In questo senso – e concludo veramente – l'onorevole Prestigiacomo ha sottolineato come in qualche modo non ci debba essere un approccio di carattere economicistico su questa vicenda – mi sembra di aver colto questo – che sacrifichi in qualche modo le garanzie dei cittadini e l'esigenza della domanda di giustizia. Vorrei dire che non credo sia così. Credo che questo provvedimento abbia un suo equilibrio, vorrei anche ricordare, però, pur non essendo questo l'unico criterio ispiratore di questa riforma, che è stato calcolato che il cattivo funzionamento della giustizia civile nel nostro Paese pesa ogni anno un punto del prodotto interno lordo. Cioè, in un'epoca in cui la crescita di qualche decimale può fare la differenza, il funzionamento della giustizia civile potrebbe determinare un miglioramento delle performanceeconomiche del nostro Paese tale da determinare una crescita del PIL dell'1 per cento. È quindi del tutto evidente perché noi riteniamo strategico questo intervento. 
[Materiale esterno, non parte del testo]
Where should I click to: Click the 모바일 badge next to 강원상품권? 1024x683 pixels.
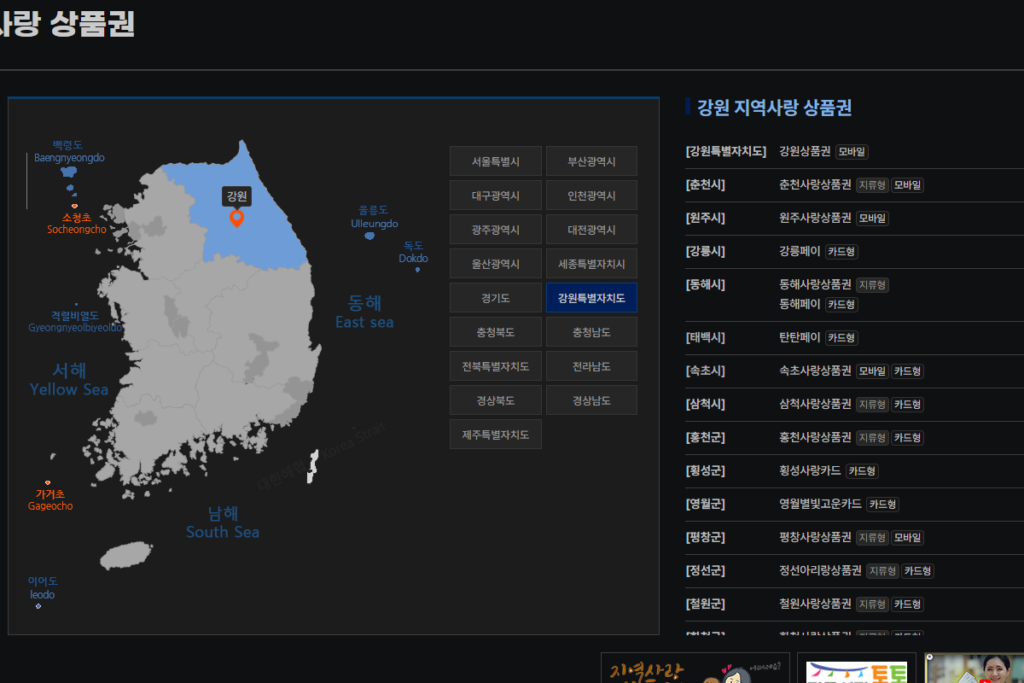(x=852, y=152)
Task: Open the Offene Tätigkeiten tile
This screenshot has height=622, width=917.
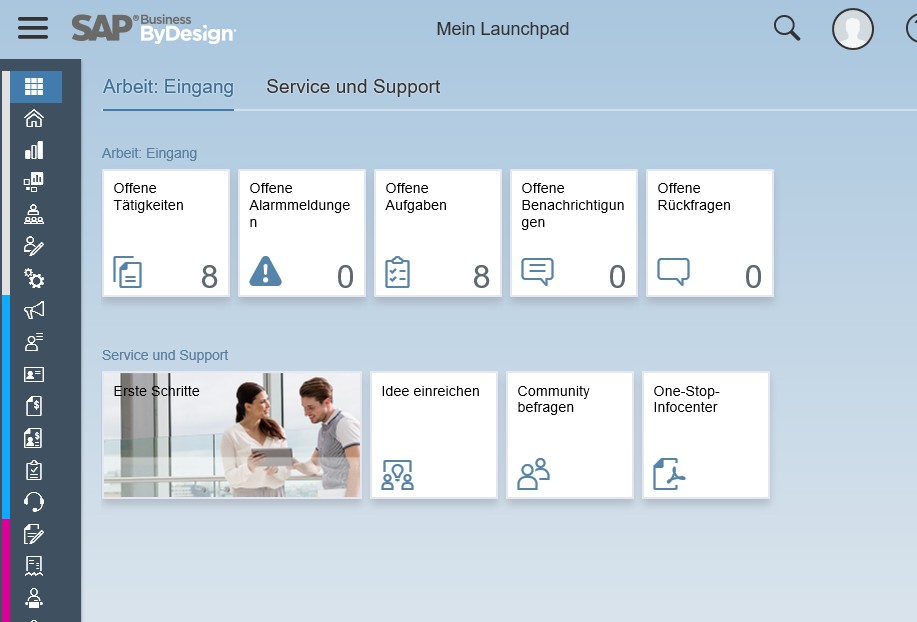Action: [166, 233]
Concludo con un'ultima sottolineatura. Spesso sento ripetere qui dentro, in quest'Aula e anche fuori da quest'Aula, che i miglioramenti anche di performance che ormai sono innegabili – parlo di quelli significativi sulle quantità e di quelli appena percepibili sulla diminuzione dei tempi – sono il frutto di un incremento indiscriminato del contributo unificato. Non è così ! Non è così perché quando il contributo unificato è stato alzato per davvero abbiamo avuto, in controtendenza, un aumento del contenzioso; ma soprattutto non è così perché non abbiamo scelto di non deflazionare utilizzando questo strumento. Vorrei ricordare che noi siamo molto al di sotto della media europea per quanto riguarda la copertura delle spese del servizio giustizia con il contributo delle parti e sottolineo questo aspetto perché questa è una scelta di carattere politico. Abbiamo deciso, in qualche modo, di deflazionare la domanda di giustizia per altre vie che non fossero quelle dell'aumento del costo della giustizia, perché questo aumento avrebbe semplicemente precluso la possibilità di accesso a una parte della popolazione rispetto alla quale, anzi, credo dovremmo fare un ulteriore sforzo, perché nel momento in cui noi spostiamo una parte della domanda di giustizia verso la degiurisdizionalizzazione e i percorsi stragiudiziali dobbiamo pensare a come si garantisca comunque un gratuito patrocinio in quelle sedi, come si garantisca, comunque, la possibilità per i meno abbienti di accedere a quegli strumenti e anche, probabilmente, come riconsiderare complessivamente il contributo unificato che ad oggi ha requisiti di scarsa progressività e di scarsa distinzione delle diverse priorità delle domande di giustizia.
Questo è un ulteriore passaggio che vogliamo avviare e che riteniamo di voler avviare nel corso dei prossimi mesi.